Thanks! That is exactly what my husband was saying when we sat down to eat the lame-o soup last night. His mom made them with Bisquick only. So I guess I need to stop overthinking it!


----------



## TenBusyBees (Jun 15, 2011)

I love dumplings. As a matter of fact, we're having turkey and dumplings tonight....my most favorite way to finish off the Thanksgiving leftovers and the real reason Thanksgiving is my favorite holiday. LOL!

I make baking powder dumplings (mix 2 c. Flour, 4 tsp baking powder, 1/2 tsp salt, a cup of water) and drop off by big pinches into boiling broth, cover with a good fitting lid, and boil NO longer than 10 minutes. Lid and time are the most important factors to big, fluffy dumplings....without the lid they don't cook all the way through and any longer than 10 minutes you'll get a tough dumpling.


----------



## SoINgirl (Aug 3, 2007)

I always use bisquick too (but I make my bisquick mix) and I have a bisquick cookbook that says to use 2 cups of bisquick and 2/3 cup milk (I always add some parsley) it says to mix with whisk or fork until soft dough forms. Drop by spoonfuls (it says do not drop directly into liquid but onto the meat mixture but mine is always to juicy) then cook uncovered over low heat 10 minutes then cover and cook 10 minutes longer.


----------



## Evons hubby (Oct 3, 2005)

I just make biscuit dough... a bit sticky and drop it in the boiling soup a table spoon at a time.


----------



## gracielagata (Jun 24, 2013)

Thanks all! So many votes for simple Bisquick!


----------



## bowdonkey (Oct 6, 2007)

One of my favorites. I make soft dumplings on the trail mixed in a ziplock. Tear off a corner and squeeze into boiling soup or stew. Affectionately known as dog dumplings!


----------



## katy (Feb 15, 2010)

SoINgirl said:


> I always use bisquick too (but I make my bisquick mix) and I have a bisquick cookbook that says to use 2 cups of bisquick and 2/3 cup milk (I always add some parsley) it says to mix with whisk or fork until soft dough forms. Drop by spoonfuls (it says do not drop directly into liquid but onto the meat mixture but mine is always to juicy) then cook uncovered over low heat 10 minutes then cover and cook 10 minutes longer.


My LIKE button doesn't work, sooo....... SoINgirl, yours is the method that works for me. Light, fluffy and thickens the broth also as they cook. Making me hungrier.


----------



## Ardie/WI (May 10, 2002)

I've been making Bisquick dumplings for 50 years! In fact, we had chicken and dumplings for lunch today. It's perfect comfort food for a cold, damp winter day!


----------



## Vosey (Dec 8, 2012)

Wow, you may have opened up a new world for us! I was just talking to DH about this thread and dumplings - neither of us have ever eaten them! Ever.

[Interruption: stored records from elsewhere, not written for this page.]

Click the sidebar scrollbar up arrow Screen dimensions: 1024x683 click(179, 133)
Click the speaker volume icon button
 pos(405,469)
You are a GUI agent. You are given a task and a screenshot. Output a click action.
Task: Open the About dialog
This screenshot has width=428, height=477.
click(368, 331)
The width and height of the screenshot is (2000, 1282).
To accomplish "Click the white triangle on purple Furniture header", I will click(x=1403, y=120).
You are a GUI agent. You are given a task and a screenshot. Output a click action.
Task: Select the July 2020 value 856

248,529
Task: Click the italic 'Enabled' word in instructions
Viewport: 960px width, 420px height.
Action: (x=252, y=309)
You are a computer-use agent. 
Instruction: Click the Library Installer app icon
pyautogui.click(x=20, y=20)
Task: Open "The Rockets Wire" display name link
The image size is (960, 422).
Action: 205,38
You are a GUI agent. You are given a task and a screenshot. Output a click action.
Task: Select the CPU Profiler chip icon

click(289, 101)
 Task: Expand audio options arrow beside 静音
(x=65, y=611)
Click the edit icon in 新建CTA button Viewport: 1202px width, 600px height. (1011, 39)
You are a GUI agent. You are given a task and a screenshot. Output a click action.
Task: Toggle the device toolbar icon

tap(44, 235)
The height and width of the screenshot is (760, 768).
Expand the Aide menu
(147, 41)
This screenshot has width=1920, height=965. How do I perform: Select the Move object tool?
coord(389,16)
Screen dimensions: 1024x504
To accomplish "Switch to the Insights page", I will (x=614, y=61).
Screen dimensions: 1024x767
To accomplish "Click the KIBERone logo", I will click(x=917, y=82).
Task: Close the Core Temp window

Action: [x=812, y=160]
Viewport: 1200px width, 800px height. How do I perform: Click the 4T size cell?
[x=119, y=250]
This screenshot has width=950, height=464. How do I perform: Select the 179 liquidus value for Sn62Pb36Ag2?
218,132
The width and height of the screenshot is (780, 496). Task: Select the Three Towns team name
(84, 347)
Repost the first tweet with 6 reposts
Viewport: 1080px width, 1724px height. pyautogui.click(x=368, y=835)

We both grew up in Maine, I guess dumplings were not a staple food up there.


----------



## gracielagata (Jun 24, 2013)

Ardie/WI said:


> I've been making Bisquick dumplings for 50 years! In fact, we had chicken and dumplings for lunch today. It's perfect comfort food for a cold, damp winter day!


This is why I want to get a better recipe! So I can make them more often, and all love them! Now I just gotta find more recipes to use them in!


----------



## gracielagata (Jun 24, 2013)

Vosey said:


> Wow, you may have opened up a new world for us! I was just talking to DH about this thread and dumplings - neither of us have ever eaten them! Ever. We both grew up in Maine, I guess dumplings were not a staple food up there.


Really?! You definitely have to make some!! They are certainly very good cold weather comfort food!


----------



## Ardie/WI (May 10, 2002)

gracielagata said:


> This is why I want to get a better recipe! So I can make them more often, and all love them! Now I just gotta find more recipes to use them in!



How about Google? I bet there are a lot of choices out there!


----------



## gracielagata (Jun 24, 2013)

Ardie/WI said:


> How about Google? I bet there are a lot of choices out there!


We have googled several.  None of them seemed to work, so back to the old standby of Bisquick and water, and being careful to not over cook


----------



## AriesMaverick (Jul 8, 2012)

1 cup all purpose flour
2 tsp baking powder
1/2 tsp salt
1/2 cup milk
2 Tbsp oil

Mix dry. Mix wet. Combine and stir just til moistened. Drop from Tbsp atop bubbling stew. Cover tightly. Let stew return to boiling. Reduce heat (do not lift lid). Simmer 12-15 minutes. Makes 10.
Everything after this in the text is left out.